Denial about the truth of the condition of the relationship is what keeps victims bound to the insanity to begin with. The put-downs, the sarcasm and manipulation, the name-calling and shaming and cursing – those things are not random or unintentional. In fact, they are cold, calculated and designed to cause pain.
Realize that detaching also sends a message to the abuser that you’re going to remain no matter how he treats you, although he should instead expect to reap what he has sown. Detachment protects him from the natural consequences of his unacceptable behavior. So in reality, detachment is merely another form of enabling behavior that serves to accommodate the continuation of abuse. One woman in detachment mode commented that her husband was not responsible for her happiness. Of course not, but he shouldn’t be responsible for her misery either.
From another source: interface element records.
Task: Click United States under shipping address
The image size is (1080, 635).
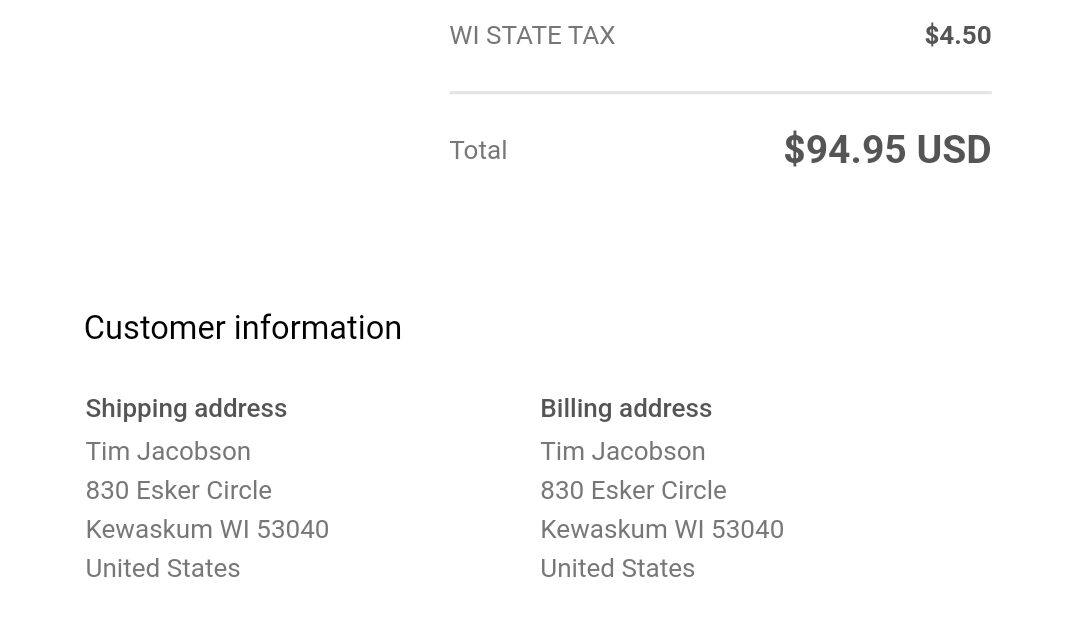Action: (x=163, y=568)
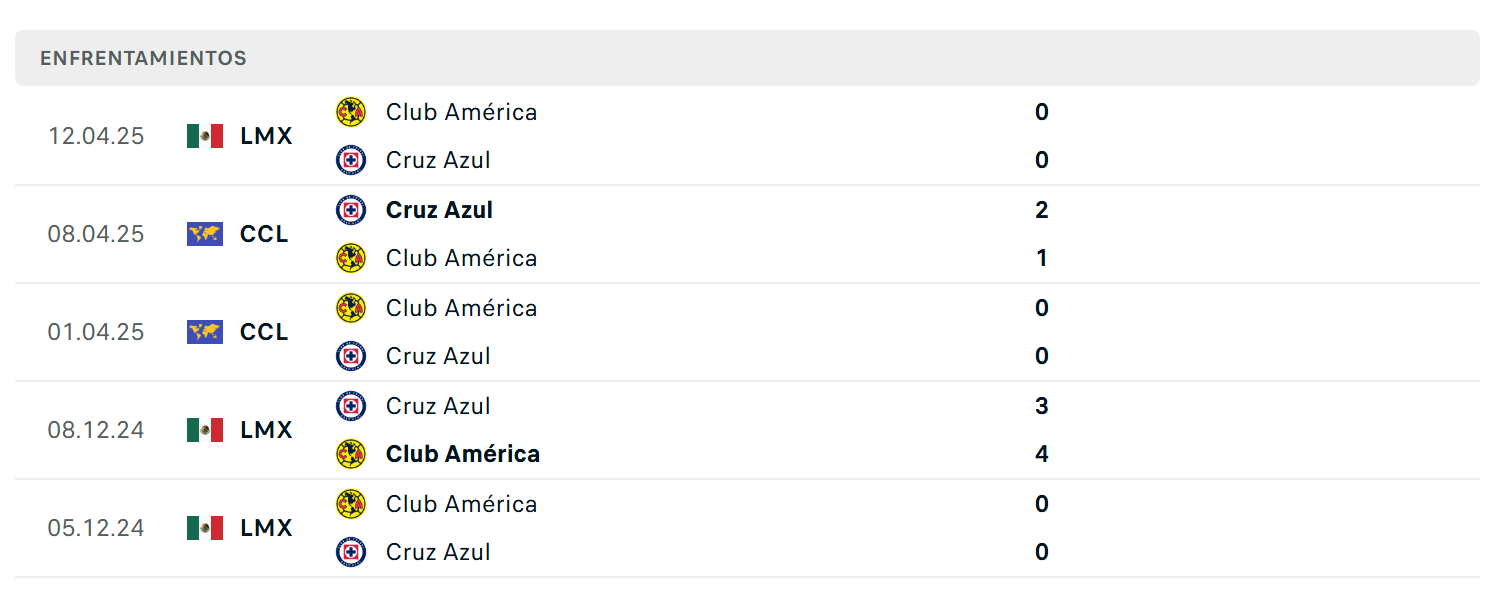This screenshot has width=1493, height=593.
Task: Click LMX league label for 12.04.25
Action: tap(266, 136)
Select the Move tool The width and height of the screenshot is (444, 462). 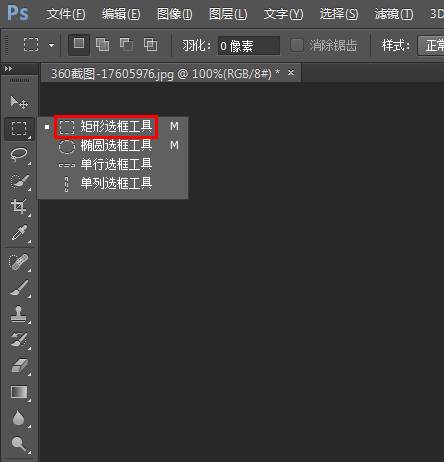click(19, 102)
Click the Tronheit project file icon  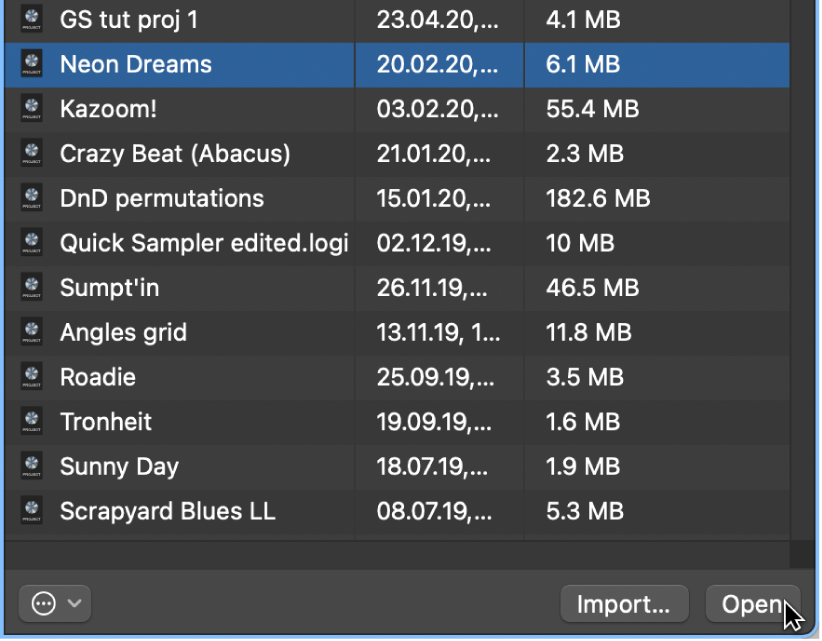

Finally, detachment specifically urges the victim to avoid engaging when her abuser attacks. The target is urged to remain stone-faced and stalwart, appearing unaffected by his words or actions. This may work in those cases where she is prepared to immediately remove herself from the situation while attempting to avoid any escalation. But on the other hand, a no-response from the victim may only incite the abuser to work harder to invoke a response, potentially provoking him to ramp up his aggression or look for weak spots where he can create chaos or cause trauma. So there are times when efforts to detach can be particularly dangerous. Detachment might be a strategy for self-protection in the short-term, but not as a lifestyle.
For a victim of abuse, the bottom line is that detachment agrees to ignore both the seriousness of the problem – and the perpetrator. The truth is that the pain is real, and the abuser’s conscious decision to pour out his venom on his victim is why she is hurting. Similarly, the magnitude of the offenses cannot – and should not – be somehow detached from the one committing them. And while a victim may be tempted to presume that those undeserved, malicious words just randomly or unintentionally happened to escape his lips, she needs to realize that they first took root in his heart.
Abuse is not merely a matter of curbing bad behavior. Abuse is a heart issue. The real work must begin there.
“…the things that proceed out of the mouth come from the heart…” Matthew 15:18
The trouble with detachment is that it tip-toes around the truth. It is far less likely that detachment will protect the victim and far more likely that it will protect the toxic status quo.